Now take the same US$2,000 for the same 20 years and the same 2 per cent inflation. But imagine instead that you receive only the 0.5 per cent interest rate that has been paid, at most, on small funds since the financial crisis in the US. Instead of US$69,438, you will end up with only US$42,168 in nominal terms and US$30,120 in real dollars — that is, you will have lost almost 25 per cent. Take the rates negative — say to minus 0.5 per cent — and you, hapless saver, are out by 29 per cent.
In a world of ultra-low rates, most households have no hope of wealth accumulation, no matter how much they save. Indeed, they are better off being profligate.
This damaging result might be acceptable — might be — if lower rates also spurred growth that led to real wage increases. However, American middle-class wages today are no higher than they were in 2001 when inflation is taken into account. Household income may be up in real terms, but that's largely because many households are now subsisting on multiple wage earners as well as on gig employment. Fully one-third of Americans aren't working as much as they would like to.
God knows how hard the other two-thirds are working to make ends meet, but we do know that most Americans have far more debt than they have durable assets. A slightly lower interest rate on all that debt might make it somewhat more manageable, but that the debt pile exists at all is a symptom of the deep economic malaise that slightly lower rates only make worse.
The US Federal Reserve's unconventional post-crisis policy, like that of many other central banks, has been founded on an extremely conventional hypothesis: if low rates spur growth, then ultra-low rates, or even negative ones, will make growth happen even faster and stronger.
But this conventional theory was crafted in the years following the second world war, when the US had a robust middle class with the capacity to borrow when rates dropped and spend their debt on durable consumption with long-term advantages to equality. Put another way, Americans had enough financial security to respond to rate cuts by taking out a bit more debt and spending it on a new car or even a new home, boosting demand, employment and shared prosperity.

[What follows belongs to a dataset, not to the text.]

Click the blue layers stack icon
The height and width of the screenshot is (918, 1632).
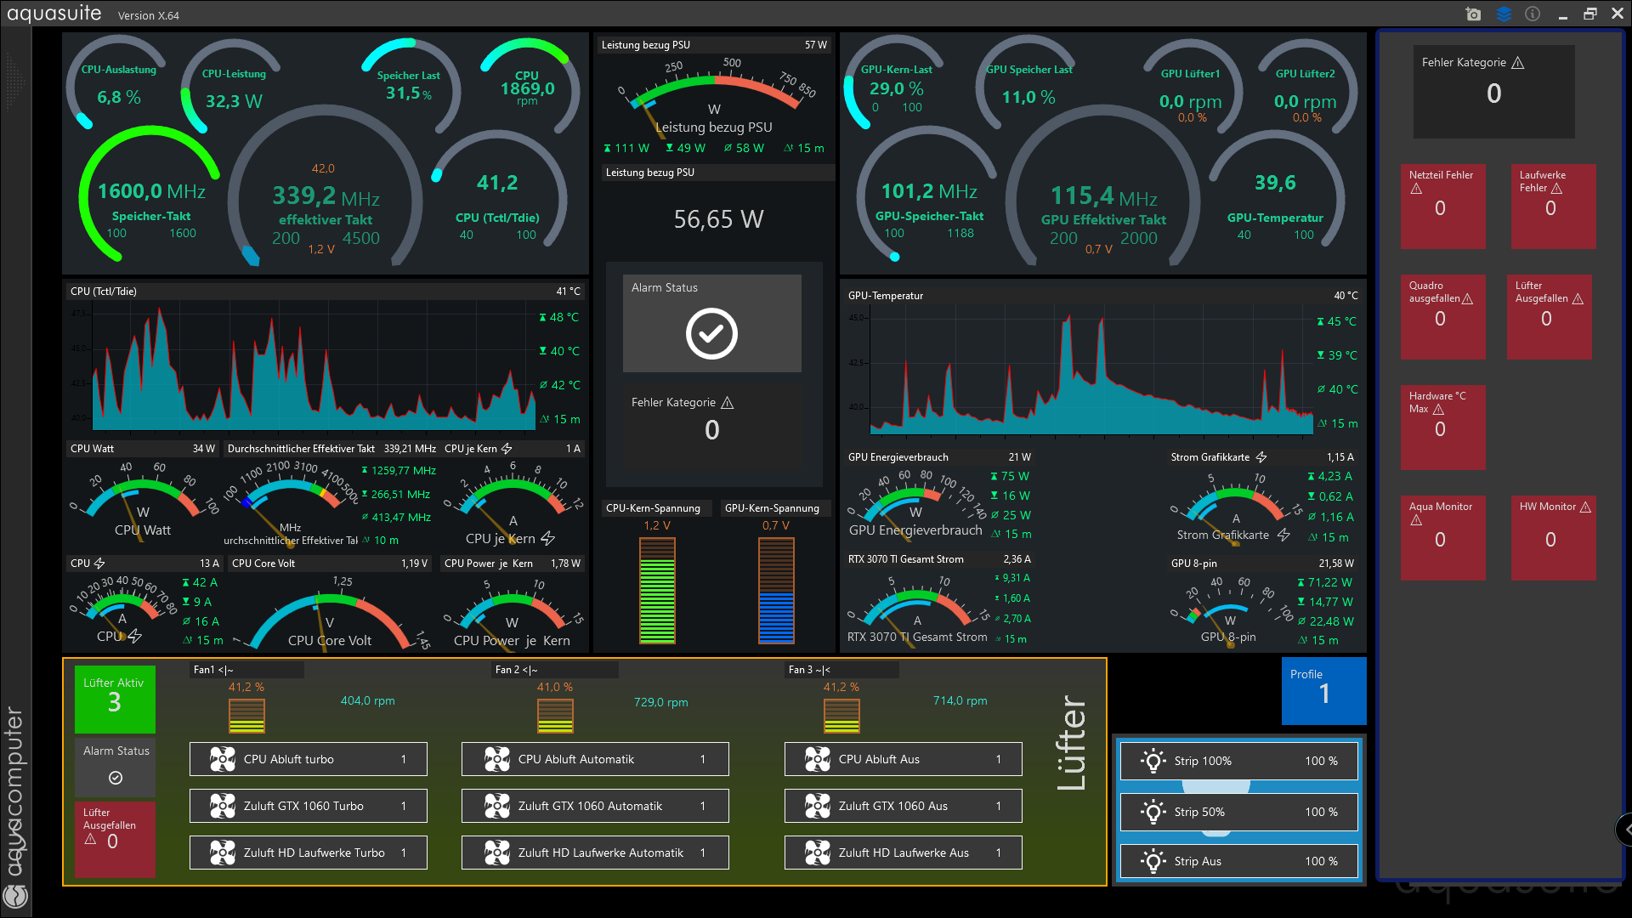click(1504, 14)

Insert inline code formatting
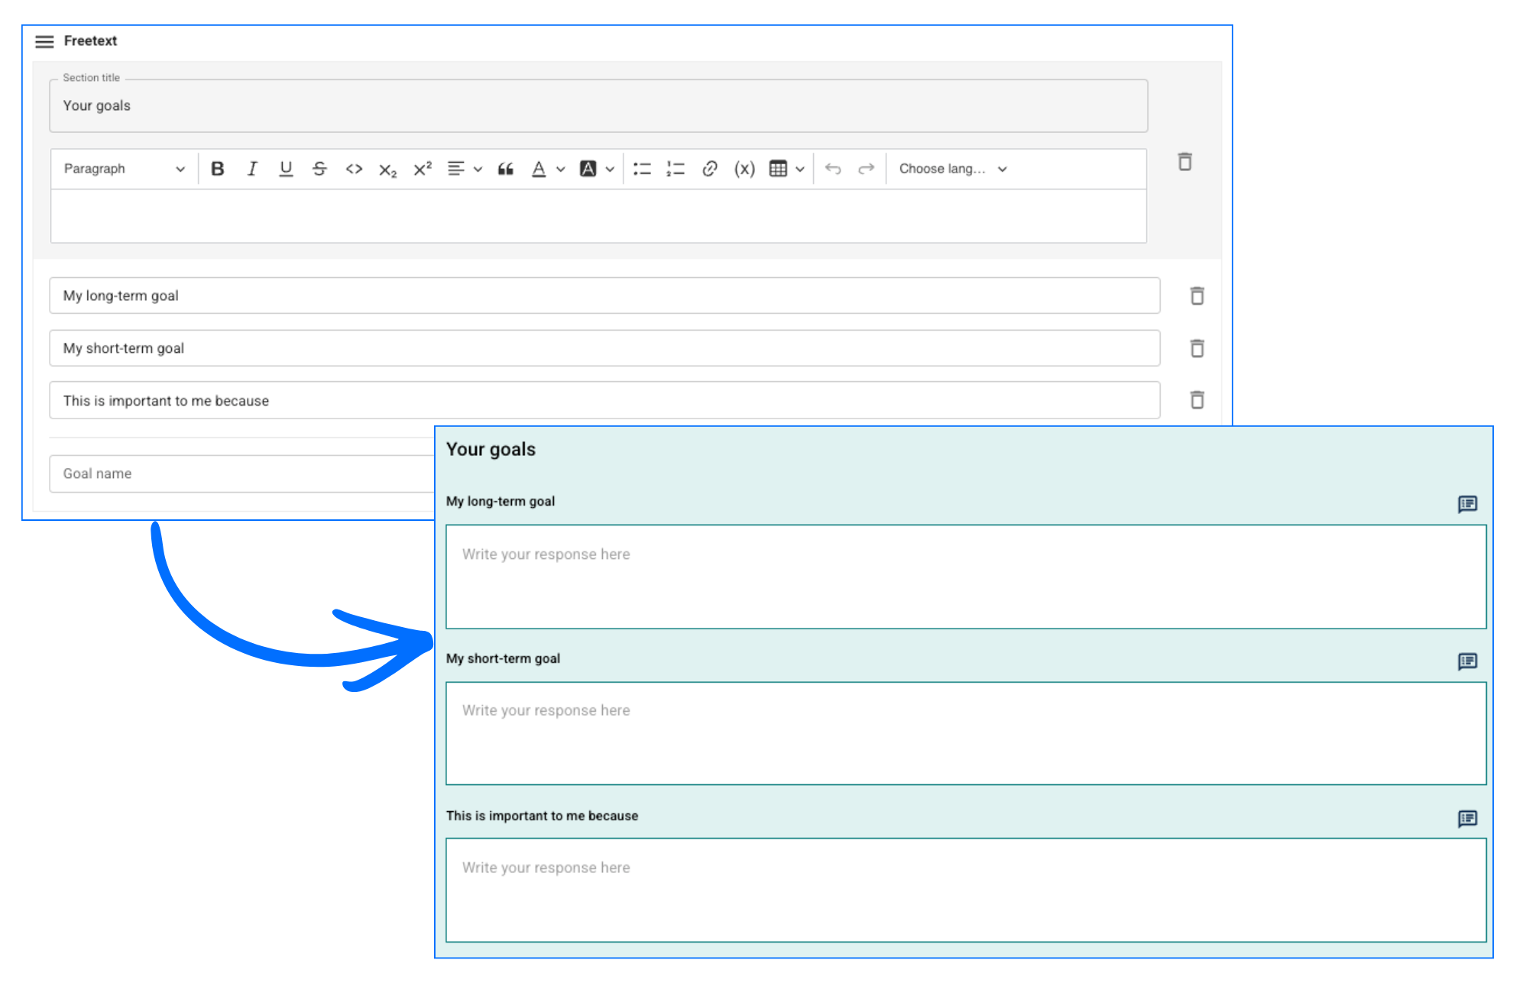click(354, 169)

Today, with a hollowed out middle class and far more low-skilled workers without enough resources to move to where new jobs might be, the Fed cannot make low rates stoke sustained growth no matter how hard it tries.
The Fed believes it has bought itself some "insurance" with its recent rate cut. Judging by President Donald Trump's tweets in response, this is not insurance against political risk.

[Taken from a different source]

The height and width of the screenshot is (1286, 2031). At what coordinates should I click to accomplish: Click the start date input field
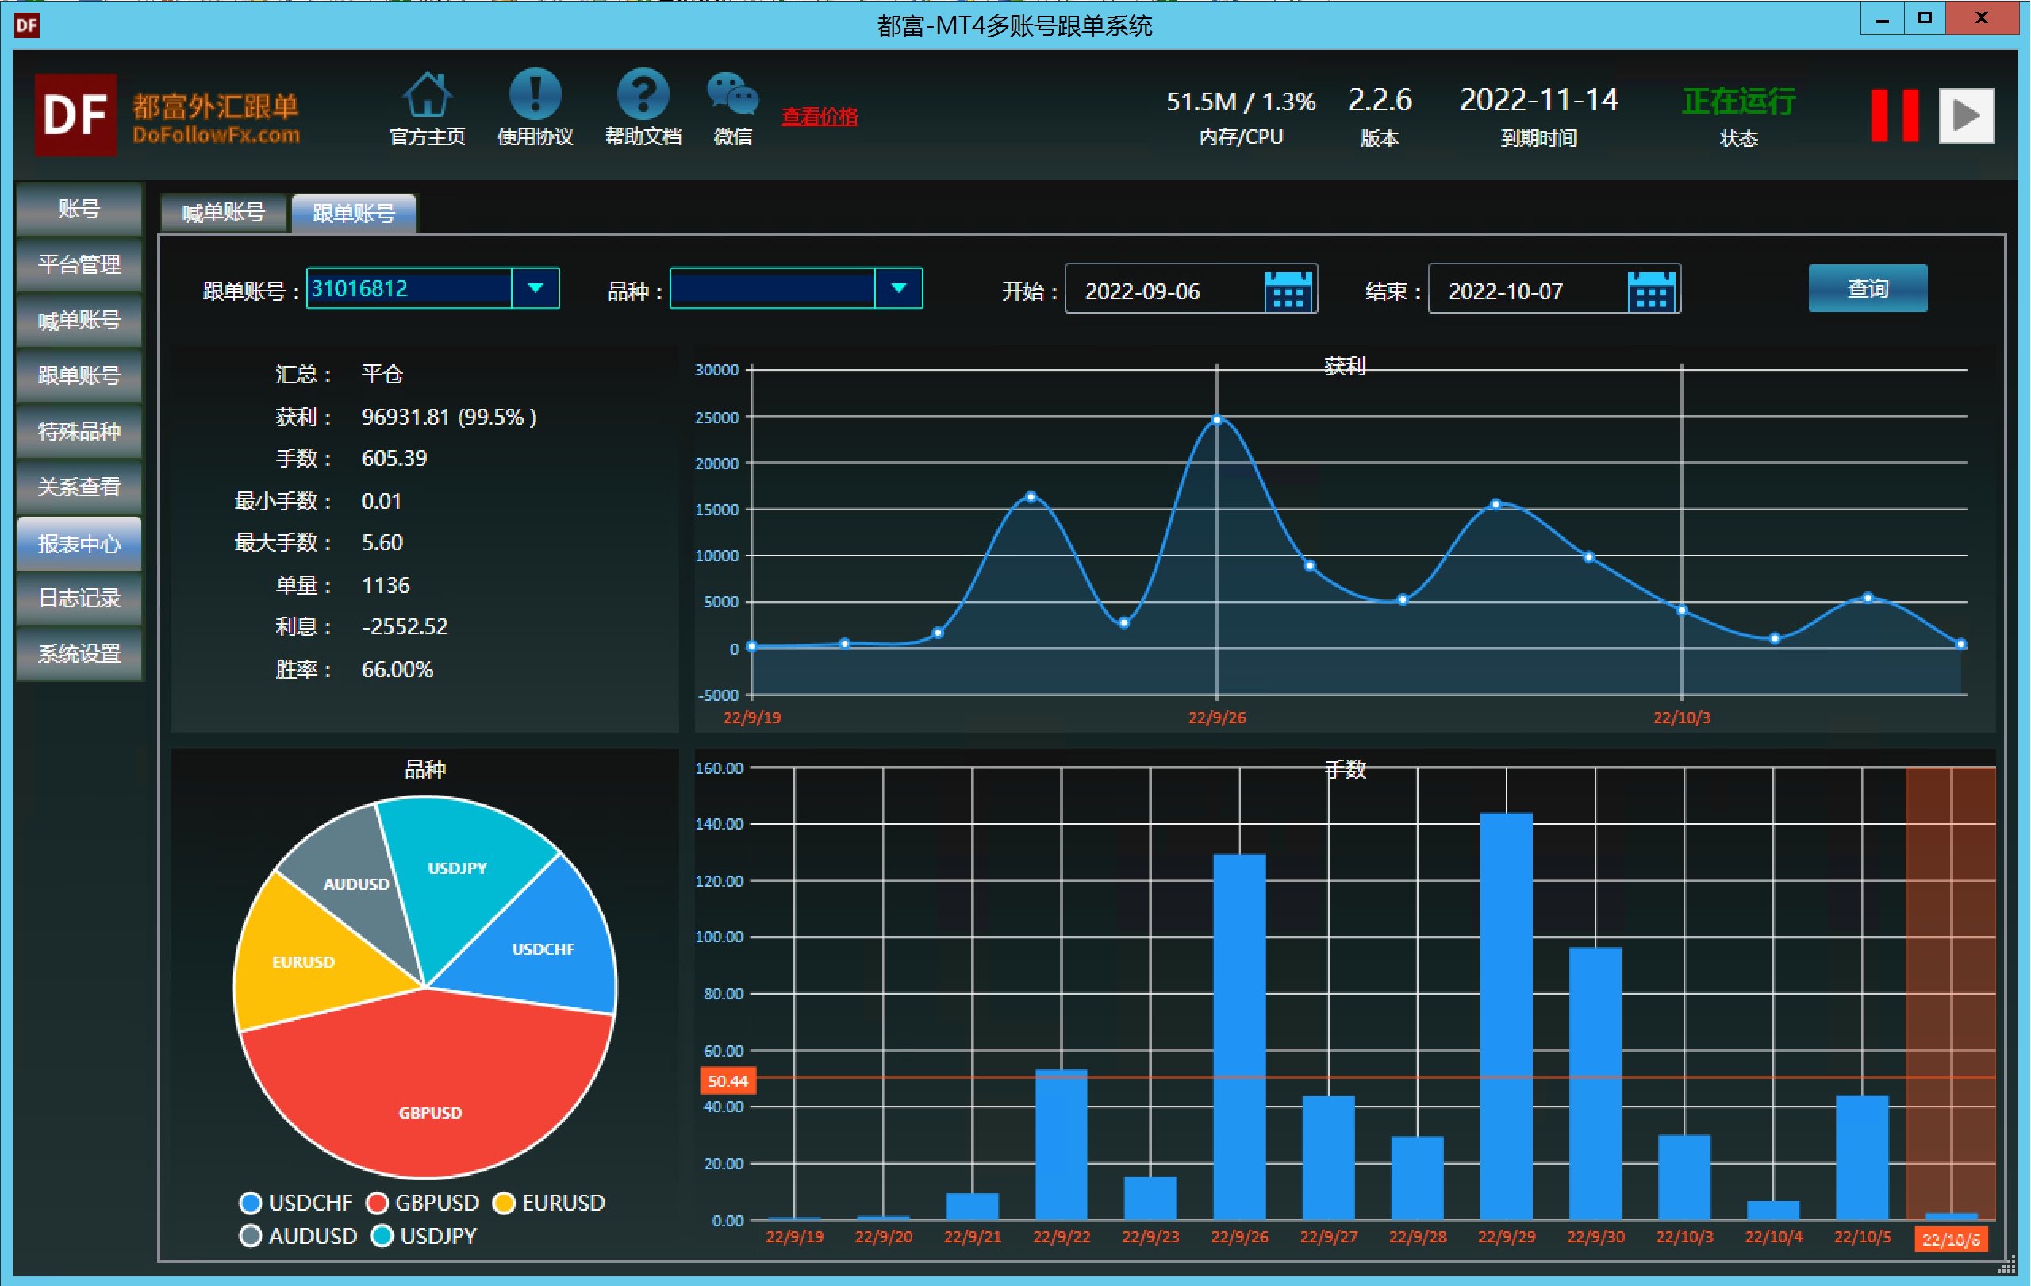[x=1164, y=291]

It's also not insurance against market volatility, which increased after the cut, in part because of growing doubts about Fed policy and rising bond-market risks. Neither is it insurance against another financial crisis — the central bank's proverbial toolbox is now emptier.
Last, of course, Fed governor Jerome Powell bought no insurance against still worse inequality and the accompanying macroeconomic, financial and political risk. Instead, by cutting rates, the Fed has just gambled that it can somehow, some time, figure out how best to normalise policy or come up with a better alternative. Time is not on its side.